# [REQUIRED WORK]
Output the data that follows, keeping every line identical.

# [DATA FOR PROCESSING]
—————

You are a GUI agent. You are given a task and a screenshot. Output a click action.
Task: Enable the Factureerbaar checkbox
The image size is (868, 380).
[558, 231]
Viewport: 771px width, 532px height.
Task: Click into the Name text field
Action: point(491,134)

—————

# [ANSWER AREA]
You are a GUI agent. You are given a task and a screenshot. Output a click action.
Task: Enable the Factureerbaar checkbox
The image size is (868, 380).
[558, 231]
Viewport: 771px width, 532px height.
Task: Click into the Name text field
Action: point(491,134)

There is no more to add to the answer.